In theorizing about search interaction, we consider the cognitive processing associated with tasks that require the use of language. If retrieving word knowledge from memory is advantaged (made faster than it would be otherwise) by recent exposure to related words, one might surmise that a user engaged in scanning a list of search results would be “primed” to notice related words suggested by the system for query reformulation. But people often don't pick up on related words (Anick, 2003; Kelly & Fu, 2006), even when they might be useful. This suggests that related words have little or no advantage during search interaction.

We note that our hypothesis is not a claim that semantically related words more valuable than any other type of word for query reformulation. Also, our experimental tasks do not fully duplicate or simulate the complex cognitive processing involved in interactive search and query reformulation ‘in the wild’. Instead, our intention is to isolate and examine specific effects in controlled conditions (Wacholder, in press). For example, we isolate the task of looking for a word on a screen and factors that affect that task. In our experimental design, we purposefully attempt to eliminate or control for other cognitive tasks and processes that are involved when a searcher scans a ranked results list.
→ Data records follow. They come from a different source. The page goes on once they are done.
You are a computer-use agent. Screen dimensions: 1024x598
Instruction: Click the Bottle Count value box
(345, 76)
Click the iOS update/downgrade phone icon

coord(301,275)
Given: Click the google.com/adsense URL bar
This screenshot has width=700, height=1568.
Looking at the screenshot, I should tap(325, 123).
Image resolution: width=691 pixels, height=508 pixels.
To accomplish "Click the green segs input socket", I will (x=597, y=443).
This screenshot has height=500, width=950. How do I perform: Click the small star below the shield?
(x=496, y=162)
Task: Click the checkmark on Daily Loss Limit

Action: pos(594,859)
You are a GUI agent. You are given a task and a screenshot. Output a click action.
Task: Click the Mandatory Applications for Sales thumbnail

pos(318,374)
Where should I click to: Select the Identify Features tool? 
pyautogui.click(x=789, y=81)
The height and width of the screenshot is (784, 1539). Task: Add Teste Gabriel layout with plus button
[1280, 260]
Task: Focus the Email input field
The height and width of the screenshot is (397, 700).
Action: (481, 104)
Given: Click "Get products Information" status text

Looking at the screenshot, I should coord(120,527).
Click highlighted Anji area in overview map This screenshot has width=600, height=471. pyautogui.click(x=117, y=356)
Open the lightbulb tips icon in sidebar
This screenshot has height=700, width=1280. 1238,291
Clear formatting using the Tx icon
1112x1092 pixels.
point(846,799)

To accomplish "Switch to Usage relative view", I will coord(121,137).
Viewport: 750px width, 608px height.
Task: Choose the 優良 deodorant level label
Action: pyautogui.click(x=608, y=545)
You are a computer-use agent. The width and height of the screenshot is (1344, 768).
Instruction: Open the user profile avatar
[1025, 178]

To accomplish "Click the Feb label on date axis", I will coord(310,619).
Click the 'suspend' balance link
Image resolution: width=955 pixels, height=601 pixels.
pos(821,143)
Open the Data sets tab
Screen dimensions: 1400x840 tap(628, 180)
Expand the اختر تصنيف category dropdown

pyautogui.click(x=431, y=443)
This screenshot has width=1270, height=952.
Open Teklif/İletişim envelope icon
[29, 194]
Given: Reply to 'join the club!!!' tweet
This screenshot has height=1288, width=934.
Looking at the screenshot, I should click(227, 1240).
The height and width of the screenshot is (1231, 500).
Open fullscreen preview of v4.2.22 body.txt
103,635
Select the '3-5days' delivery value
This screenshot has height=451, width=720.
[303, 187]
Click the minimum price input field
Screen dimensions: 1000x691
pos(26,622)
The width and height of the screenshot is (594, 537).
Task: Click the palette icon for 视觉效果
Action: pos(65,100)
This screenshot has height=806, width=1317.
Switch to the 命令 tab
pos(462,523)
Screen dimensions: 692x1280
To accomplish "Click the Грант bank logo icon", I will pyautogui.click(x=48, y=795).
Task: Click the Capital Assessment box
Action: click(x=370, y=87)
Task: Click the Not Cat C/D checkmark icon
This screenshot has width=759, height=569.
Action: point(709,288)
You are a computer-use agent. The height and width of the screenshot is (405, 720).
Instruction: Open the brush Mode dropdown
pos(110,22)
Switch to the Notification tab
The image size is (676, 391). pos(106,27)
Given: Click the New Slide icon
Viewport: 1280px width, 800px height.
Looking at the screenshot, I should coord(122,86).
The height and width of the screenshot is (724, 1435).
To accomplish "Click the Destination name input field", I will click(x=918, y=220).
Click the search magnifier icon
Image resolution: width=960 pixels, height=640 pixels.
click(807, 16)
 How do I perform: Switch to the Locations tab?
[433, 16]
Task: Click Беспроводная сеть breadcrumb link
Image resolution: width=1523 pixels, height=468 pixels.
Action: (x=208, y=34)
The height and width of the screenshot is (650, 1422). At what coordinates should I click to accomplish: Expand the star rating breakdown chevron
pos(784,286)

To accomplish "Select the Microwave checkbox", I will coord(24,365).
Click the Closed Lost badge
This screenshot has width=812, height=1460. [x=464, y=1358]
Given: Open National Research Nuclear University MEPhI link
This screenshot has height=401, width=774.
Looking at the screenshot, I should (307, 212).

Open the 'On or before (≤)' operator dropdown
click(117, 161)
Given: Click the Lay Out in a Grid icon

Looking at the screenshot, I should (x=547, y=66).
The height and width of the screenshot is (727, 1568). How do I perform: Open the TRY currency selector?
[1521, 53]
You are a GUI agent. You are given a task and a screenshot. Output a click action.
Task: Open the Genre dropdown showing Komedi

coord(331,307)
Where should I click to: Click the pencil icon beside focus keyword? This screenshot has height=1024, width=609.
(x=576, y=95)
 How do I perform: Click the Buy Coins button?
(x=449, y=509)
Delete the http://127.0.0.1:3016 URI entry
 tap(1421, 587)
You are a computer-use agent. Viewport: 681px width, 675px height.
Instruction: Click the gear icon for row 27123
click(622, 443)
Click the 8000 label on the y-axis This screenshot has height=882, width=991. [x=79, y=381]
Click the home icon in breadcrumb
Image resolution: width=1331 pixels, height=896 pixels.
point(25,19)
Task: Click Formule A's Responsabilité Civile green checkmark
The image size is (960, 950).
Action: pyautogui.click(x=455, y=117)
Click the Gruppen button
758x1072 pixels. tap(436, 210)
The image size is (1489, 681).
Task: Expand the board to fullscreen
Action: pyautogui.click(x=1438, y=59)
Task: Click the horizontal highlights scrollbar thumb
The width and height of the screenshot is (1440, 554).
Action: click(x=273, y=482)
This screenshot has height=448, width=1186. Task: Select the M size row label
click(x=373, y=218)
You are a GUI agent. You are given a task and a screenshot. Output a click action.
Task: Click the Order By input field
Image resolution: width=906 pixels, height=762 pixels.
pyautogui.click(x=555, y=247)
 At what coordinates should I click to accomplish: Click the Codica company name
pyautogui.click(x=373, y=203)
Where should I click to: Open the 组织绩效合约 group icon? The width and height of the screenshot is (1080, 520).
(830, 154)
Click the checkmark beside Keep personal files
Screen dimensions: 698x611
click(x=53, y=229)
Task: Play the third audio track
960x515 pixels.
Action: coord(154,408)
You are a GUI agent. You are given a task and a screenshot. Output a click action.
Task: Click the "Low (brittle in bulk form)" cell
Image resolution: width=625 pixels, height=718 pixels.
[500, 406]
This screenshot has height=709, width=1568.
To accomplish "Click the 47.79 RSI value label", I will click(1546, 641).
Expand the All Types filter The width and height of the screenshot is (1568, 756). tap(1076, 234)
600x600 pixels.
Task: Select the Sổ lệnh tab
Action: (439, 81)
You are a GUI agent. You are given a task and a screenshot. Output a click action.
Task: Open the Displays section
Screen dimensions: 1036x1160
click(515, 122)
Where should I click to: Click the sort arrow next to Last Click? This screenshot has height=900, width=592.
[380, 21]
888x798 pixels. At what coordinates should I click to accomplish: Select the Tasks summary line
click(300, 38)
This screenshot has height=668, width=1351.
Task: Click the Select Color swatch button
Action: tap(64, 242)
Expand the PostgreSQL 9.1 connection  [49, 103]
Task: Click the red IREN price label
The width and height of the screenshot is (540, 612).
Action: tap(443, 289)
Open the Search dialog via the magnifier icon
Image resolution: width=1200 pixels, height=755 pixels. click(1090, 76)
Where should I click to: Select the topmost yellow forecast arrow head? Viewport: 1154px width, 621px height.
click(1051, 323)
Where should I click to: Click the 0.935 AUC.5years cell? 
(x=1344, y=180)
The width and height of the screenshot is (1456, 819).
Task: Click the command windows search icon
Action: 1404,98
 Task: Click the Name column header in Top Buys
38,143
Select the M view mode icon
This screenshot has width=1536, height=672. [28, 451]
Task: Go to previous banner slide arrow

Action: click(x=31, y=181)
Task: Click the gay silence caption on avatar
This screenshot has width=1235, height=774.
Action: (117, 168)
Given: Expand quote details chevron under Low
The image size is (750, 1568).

The first part of this paper discusses lexical knowledge in relation to query formulation and reviews the literature on how people scan search results. Next, we describe the design of our experiment, for which we developed a novel decision task, which we use to differentiate lexical and visual processes. Then we report on our results.

BACKGROUND

The stage of the reformulation process on which we focus takes place immediately after the user has submitted a query to a ranked-list retrieval system and has received a list of results. If the user decides that these results are not helpful, the user will revise (reformulate) the query.

Figure 1.

Simplified model of search interaction

Figure 1 shows a highly simplified model of the typical interaction. A user has a need, formulates and submits an initial query, scans the results page, and then either clicks, re-queries, or quits.

Descriptively, query reformulation involves (at least) two cognitive domains, visual processing and lexical processing. Visual processing involves recognition of visual patterns that form contextually meaningful symbols. For example, in reading, a key part of visual processing involves the recognition that a pattern consists of a set of letters that form a word, as opposed to, for example, a picture. Lexical processing involves understanding the meaning of words; to do this, the user must retrieve word knowledge from the mental lexicon. From a linguistic perspective, lexical processing is distinct from and less complex than syntactic (grammatical) processing.

The user engages in visual processing when scanning a list of search results. The user engages in linguistic processing when retrieving possible query terms from the storehouse of word knowledge accumulated in memory, and when determining the meaning of words displayed on a screen.

In this section, we briefly review some of what has been learned recently about how users process search results visually and lexically. A key point is that visual and lexical processing take place very quickly, below the level of user consciousness.

Visual processing

Recent studies of query logs and visual scanning behavior indicate that searchers tend to make the very rapid decisions about their next search actions.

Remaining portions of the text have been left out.